I think this if often the hardest bit to work out; when we’re busy and stressed, everything feels important, none of it feels like it can be dropped. So how do you work this bit out without feeling like you’re not doing something properly?
I’d suggest thinking about values; think about those parts of your life that matter to you. What is it about each bauble that’s important. Who is it important to and why? How soon do you need to complete that task and who expects it? Is it just you or are there consequences?
If you can think about these details, you create opportunity to unpick the massive pressures we put ourselves under and see that some things have more consequence than others and some consequences matter more than others. This is the start point of recognising what can drop.
Job number 4
Consider your surroundings: is there a way you can metaphorically soften or rubberise your floor so that if things do drop they are less likely to have drastic or catastrophic impact?
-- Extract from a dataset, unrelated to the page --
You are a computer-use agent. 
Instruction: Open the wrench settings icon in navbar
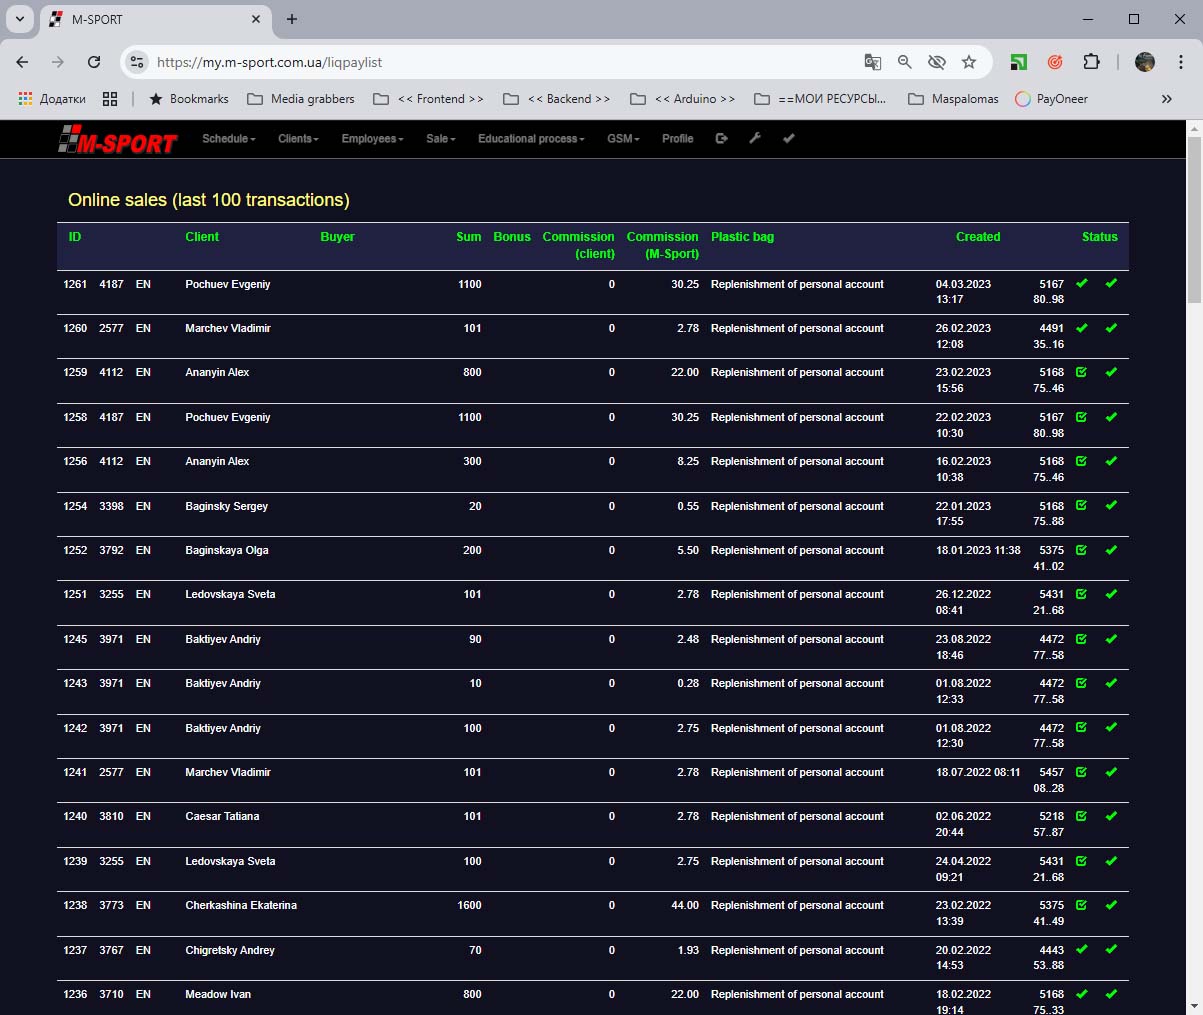(755, 139)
I may be stretching my metaphor a little thin here but essentially what I’m saying is what can you do to your environment to help you if things do drop:
Can you create a safety net to catch the baubles that fall?
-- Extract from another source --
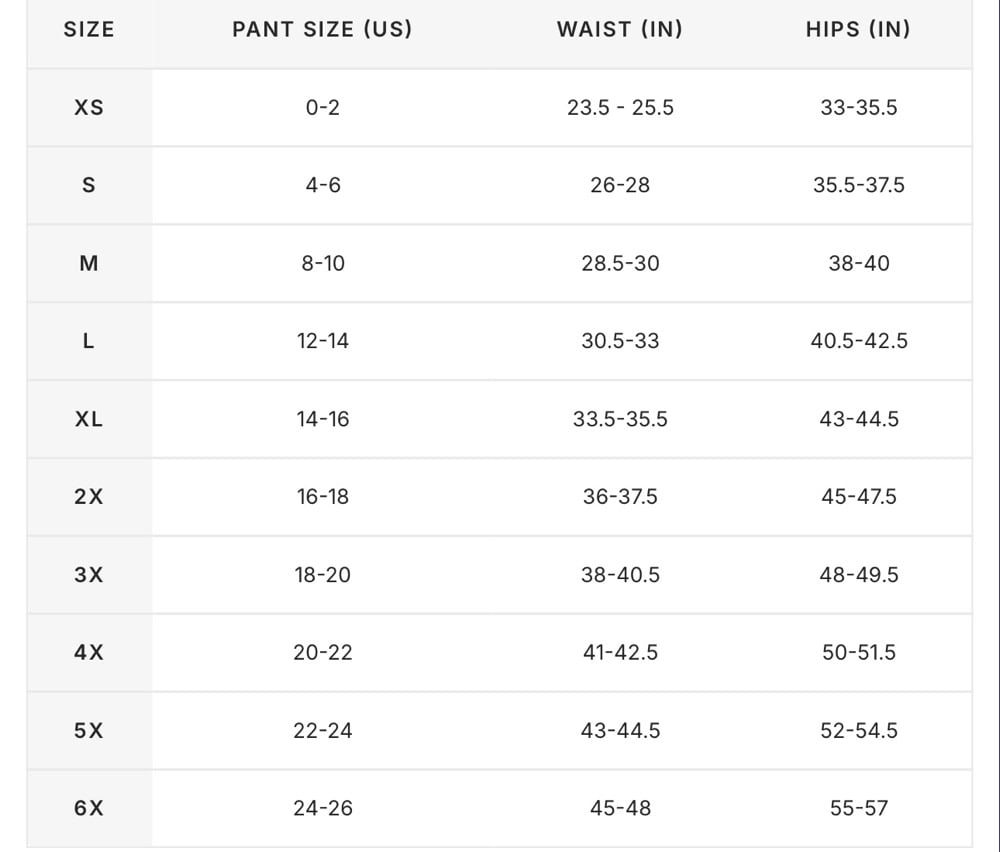Select the XS size row label
Viewport: 1000px width, 852px height.
[89, 108]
Can you reduce the impact of the fall if it does happen?
Finally
So, in summary, when your feeling calm and not in anxiety/ stress mode, perhaps once you’ve laid your baubles down for the night or you’re between performances, can you:
1) List your baubles and start to describe how they impact on you:
Think about all the things you need and want to do over the next few weeks
Think about what on this list makes you feel stressed and what makes you feel ok
2) List which of these can you take off your immediate list
3) List which you can ask someone else to take on
4) Think in detail about the remaining tasks and how they change over time and circumstance
Which are plastic? When and why?
Which are glass? When and why?
Which are handmade family heirlooms? When and why?
5) What can you do to your context, your environment to create a safety net to reduces the chances or the impact of dropping an important one?
This could be as simple as having prompts on your phone to remind you when the kids Christmas performances (and ‘Christmas jumper day’ and ‘bring a toy day’ etc etc etc!) are, or perhaps having some ‘back up presents’ or an extra bottle of wine and bag of crisps for when friends pop in to drop off a present and stay for the evening.
The scouts got one thing right: be prepared. Do this thinking when you feel ok and it'll help when things feel more stressed. Doing the thinking before hand really does take the edge off and helps downgrade some of the baubles from glass to plastic even if it’s just because you’ve taken something off the ‘currently active, things to do list’, and downgraded to the ‘somewhat sorted list’.
So, all in all , your task this week is to :
Share the baubles, categorise, downgrade where possible and create a safety net.
You’re aiming to juggle less baubles, mix in more plastic and you want to be juggling over a over a mattress. That’s got to be better than being blindfolded, juggling who knows what but it all feels precious, over a concrete floor on the high wire of stress, anxiety and overwhelm!
Ho ho ho to my festive metaphor and festive fun to one and all, find the little moments of peace if you can.
I’m off in search of a mince pie and some plastic baubles.